Wednesday, August 27, 2008

I’m going to shrink him down and put him in my pocket.

Paolo has been a worry lately. He underwent surgery to remove his adenoids the week before last; a relatively simple procedure with a short recovery time. Only he didn’t recover. He felt worse each passing day, and I called his surgeon on day five (his first day of school). The doctor had us bring Paolo in immediately and then sent him for an X-ray to look for spinal cord inflammation, a rare but serious complication from the surgery. After a tense day and a half, it turned out Paolo’s spinal cord was not infected, and he does NOT in fact have the one-in-ten-thousand syndrome we thought he might have, which can lead to paralysis or death. "Tense" isn't really the right word. Is there a word for when your brain starts to process that your child might truly be in trouble and you feel like you're at the bottom of a dark, heavy ocean breathing through a straw? It felt like that. Paolo finished his 10-day regimen of mega-dose antibiotics, and he feels great. Sam and I are still surfacing. It takes a while for the stain of such strong panic to wash off completely.
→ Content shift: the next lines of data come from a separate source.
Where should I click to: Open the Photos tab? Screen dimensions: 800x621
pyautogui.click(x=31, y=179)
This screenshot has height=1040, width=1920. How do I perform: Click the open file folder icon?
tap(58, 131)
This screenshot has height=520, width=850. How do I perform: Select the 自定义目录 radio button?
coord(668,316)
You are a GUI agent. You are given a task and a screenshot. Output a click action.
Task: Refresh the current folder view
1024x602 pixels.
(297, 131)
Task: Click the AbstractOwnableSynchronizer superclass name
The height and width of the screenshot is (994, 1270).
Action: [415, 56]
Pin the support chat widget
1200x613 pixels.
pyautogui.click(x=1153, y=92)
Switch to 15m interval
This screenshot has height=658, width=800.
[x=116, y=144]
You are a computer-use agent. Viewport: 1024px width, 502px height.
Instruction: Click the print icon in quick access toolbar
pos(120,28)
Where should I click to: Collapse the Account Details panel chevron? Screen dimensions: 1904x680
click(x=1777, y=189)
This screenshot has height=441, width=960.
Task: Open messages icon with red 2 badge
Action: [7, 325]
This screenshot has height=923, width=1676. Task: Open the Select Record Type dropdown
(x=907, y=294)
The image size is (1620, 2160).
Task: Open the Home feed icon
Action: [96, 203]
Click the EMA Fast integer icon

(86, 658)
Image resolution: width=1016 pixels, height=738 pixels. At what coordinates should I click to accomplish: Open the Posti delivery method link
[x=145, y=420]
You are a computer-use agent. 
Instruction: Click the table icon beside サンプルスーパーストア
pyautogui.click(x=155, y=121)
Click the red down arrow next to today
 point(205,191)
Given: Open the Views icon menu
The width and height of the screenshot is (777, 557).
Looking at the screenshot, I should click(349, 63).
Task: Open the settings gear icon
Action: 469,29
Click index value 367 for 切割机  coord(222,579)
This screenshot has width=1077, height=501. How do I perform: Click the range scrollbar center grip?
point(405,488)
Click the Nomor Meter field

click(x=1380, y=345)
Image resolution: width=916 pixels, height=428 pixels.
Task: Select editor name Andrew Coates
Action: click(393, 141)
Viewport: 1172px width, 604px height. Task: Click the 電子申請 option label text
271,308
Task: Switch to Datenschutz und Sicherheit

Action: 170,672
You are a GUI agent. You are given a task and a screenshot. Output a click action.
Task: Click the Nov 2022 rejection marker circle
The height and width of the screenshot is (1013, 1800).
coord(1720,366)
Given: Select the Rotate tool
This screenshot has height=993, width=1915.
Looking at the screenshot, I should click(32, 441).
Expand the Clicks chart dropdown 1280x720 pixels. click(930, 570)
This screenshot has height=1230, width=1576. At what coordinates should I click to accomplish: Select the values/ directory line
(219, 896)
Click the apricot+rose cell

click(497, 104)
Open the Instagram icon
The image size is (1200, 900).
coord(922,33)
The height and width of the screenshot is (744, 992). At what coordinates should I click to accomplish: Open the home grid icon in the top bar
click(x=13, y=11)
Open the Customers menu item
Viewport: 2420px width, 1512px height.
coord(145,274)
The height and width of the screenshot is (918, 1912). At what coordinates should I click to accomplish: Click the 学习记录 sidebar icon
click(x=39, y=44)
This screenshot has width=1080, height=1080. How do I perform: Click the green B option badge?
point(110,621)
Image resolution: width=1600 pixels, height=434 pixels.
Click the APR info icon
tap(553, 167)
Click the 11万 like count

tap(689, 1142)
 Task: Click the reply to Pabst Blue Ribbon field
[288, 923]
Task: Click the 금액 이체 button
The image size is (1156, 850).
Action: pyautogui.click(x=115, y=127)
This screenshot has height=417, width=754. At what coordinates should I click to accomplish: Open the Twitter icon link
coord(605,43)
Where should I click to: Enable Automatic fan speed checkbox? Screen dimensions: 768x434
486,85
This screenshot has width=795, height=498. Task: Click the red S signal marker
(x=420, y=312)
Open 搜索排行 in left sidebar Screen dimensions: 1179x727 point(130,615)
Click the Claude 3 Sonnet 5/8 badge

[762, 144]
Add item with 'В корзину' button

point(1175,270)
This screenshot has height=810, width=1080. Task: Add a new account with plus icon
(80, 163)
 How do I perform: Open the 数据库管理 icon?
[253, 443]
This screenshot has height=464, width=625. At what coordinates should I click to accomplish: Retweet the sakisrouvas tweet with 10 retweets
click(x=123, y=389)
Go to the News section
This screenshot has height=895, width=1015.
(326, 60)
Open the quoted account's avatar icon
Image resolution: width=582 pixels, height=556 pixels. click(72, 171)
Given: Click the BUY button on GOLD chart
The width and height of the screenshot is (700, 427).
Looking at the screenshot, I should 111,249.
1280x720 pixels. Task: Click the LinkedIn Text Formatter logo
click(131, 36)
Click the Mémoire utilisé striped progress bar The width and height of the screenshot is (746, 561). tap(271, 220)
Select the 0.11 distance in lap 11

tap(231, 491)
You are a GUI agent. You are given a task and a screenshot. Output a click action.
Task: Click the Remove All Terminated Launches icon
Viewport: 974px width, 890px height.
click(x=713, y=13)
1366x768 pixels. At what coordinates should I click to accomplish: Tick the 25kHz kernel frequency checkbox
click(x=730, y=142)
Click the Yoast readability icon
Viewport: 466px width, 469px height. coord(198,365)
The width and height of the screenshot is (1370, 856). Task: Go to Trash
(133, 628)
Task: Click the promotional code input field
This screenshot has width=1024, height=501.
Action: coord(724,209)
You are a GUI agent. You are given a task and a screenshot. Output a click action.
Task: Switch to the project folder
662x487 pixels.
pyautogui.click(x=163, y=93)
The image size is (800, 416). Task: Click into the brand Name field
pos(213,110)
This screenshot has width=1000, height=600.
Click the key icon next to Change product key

The first week of kindergarten was overshadowed by the specter of Paolo’s illness, so this second week feels more like a celebration. Tuesday I dropped him off, which was a big disappointment to him because he wants to ride bikes to school with his daddy every day. I’m losing ground to supercool dad, but the baby still likes me more. Sam went to pick Paolo up at 3:00, but Paolo never came to the designated pick-up spot. Sam watched other kids meet their waiting parents until he was the only one left. He went down to Paolo’s classroom, but it was empty. He started checking other rooms until a teacher, whose room he poked his head in, asked to help. She suggested Paolo might be with the kids at the car pick-up, so Sam headed outside. Paolo wasn’t there, and he wasn’t on the playground.

Just then, the helpful teacher caught up with Sam to tell him Paolo had been transferred to another school. Mystery solved! She explained that Paolo was one of the students who got bussed across town due to the overcrowding in the kindergarten classes. At this point, Sam had had enough. With dwindling calm, he assured this woman that Paolo attends THIS school. He was dropped off HERE this morning. He is NOT a transfer, and she was WRONG. She continued to argue with him and called over a male teacher for backup, because the intimidating father with a baby on his hip wouldn’t leave without his son. Finally, someone found Paolo’s teacher, who had mistakenly sent him to after-school care. Paolo was in the gym about to have a snack with the other kids, having no idea that he’d been lost for half an hour.

Paolo recently got his own library card, and he couldn’t be prouder. He carried it around for hours until he decided to store it in his Transformers wallet. As I watched him slip the bright yellow card snugly inside the pocket, I wished I could do that with him: fold him up and keep him close to me, away from harm. We gave him to a doctor, and he ended up with a scary infection. We gave him to a teacher, and she misplaced him. I want him to grow, I want him to experience life unencumbered by apron strings, but sometimes I want him back.